Russie : Zelensky juge Poutine fragilisé à l'approche des législatives de 2026

Le président ukrainien Volodymyr Zelensky a publié dimanche 14 juin 2026 sur le réseau social X une déclaration dans laquelle il affirme que la situation interne en Russie se dégrade suffisamment pour contraindre Vladimir Poutine à envisager une issue négociée au conflit, ou à céder la place à un interlocuteur plus pragmatique.

Des renseignements ukrainiens pointant vers un Kremlin sous pression

S’appuyant sur des rapports de ses services de renseignement, Zelensky décrit un affaiblissement du soutien populaire au parti au pouvoir, Russie unie, assorti d’une montée du mécontentement dans les régions russes. Dans sa publication, il écrit : « Quant au niveau de soutien pour le parti au pouvoir en Russie, une tendance à la baisse stable est enregistrée, ce qui signifie qu’une fraude électorale considérablement plus importante sera nécessaire. »

Le président ukrainien affirme que ces évaluations ne tiendraient pas encore compte des effets attendus des événements militaires et politiques des mois de juin, juillet et août, susceptibles d’aggraver davantage la situation intérieure russe avant le scrutin de septembre.

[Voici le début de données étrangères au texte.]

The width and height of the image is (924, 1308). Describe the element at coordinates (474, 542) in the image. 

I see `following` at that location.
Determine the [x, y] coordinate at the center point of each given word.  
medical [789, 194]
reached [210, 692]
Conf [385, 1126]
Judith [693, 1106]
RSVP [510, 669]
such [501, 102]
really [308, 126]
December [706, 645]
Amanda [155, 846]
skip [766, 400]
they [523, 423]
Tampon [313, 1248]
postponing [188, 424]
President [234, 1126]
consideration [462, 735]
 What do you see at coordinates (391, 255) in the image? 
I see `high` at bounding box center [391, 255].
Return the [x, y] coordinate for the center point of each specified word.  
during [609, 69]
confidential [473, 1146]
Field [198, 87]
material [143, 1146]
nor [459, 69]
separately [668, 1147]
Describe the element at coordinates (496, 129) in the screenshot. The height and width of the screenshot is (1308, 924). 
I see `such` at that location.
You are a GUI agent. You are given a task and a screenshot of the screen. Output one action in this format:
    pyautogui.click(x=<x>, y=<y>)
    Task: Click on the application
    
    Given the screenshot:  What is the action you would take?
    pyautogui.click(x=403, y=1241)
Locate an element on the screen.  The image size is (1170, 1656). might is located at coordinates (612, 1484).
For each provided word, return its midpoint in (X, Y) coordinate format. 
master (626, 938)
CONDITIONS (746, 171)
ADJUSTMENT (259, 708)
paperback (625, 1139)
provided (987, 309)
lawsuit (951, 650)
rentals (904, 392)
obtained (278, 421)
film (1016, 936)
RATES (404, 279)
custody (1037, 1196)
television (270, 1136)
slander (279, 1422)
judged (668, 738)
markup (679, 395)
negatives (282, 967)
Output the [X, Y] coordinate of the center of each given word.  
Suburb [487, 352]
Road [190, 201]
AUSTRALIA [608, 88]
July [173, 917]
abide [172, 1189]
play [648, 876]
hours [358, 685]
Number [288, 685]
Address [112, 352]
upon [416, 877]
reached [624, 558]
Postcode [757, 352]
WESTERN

Des élections législatives sous haute tension pour le Kremlin

Ces déclarations interviennent à trois mois des élections législatives russes, fixées au 20 septembre 2026. Ce scrutin, qui renouvelle les sièges à la Douma d’État, se tient simultanément avec dix élections de gouverneurs régionaux et trente-neuf élections de parlements de régions — un cycle électoral d’ampleur exceptionnelle pour la Russie.

Le parti Russie unie, déjà fragilisé selon Zelensky par le poids économique de la guerre et une situation de sanctions, peinait ces dernières semaines à définir une ligne de campagne claire, selon le média français Atlantico dans un article publié le 13 juin 2026.

Un ultimatum voilé sur l’avenir du pouvoir russe

Zelensky a par ailleurs adressé un avertissement indirect à Poutine sur l’issue du conflit : « avec le temps, cela pourrait signifier qu’un accord devra être conclu avec quelqu’un d’autre de Russie — quelqu’un qui ne se fermera pas à la réalité. » Il a réaffirmé que la pression internationale sur Moscou s’intensifierait dans les semaines à venir, sans en préciser les modalités. Le scrutin du 20 septembre prochain constituera le premier test électoral national pour le Kremlin depuis le début de la guerre à grande échelle en Ukraine en février 2022.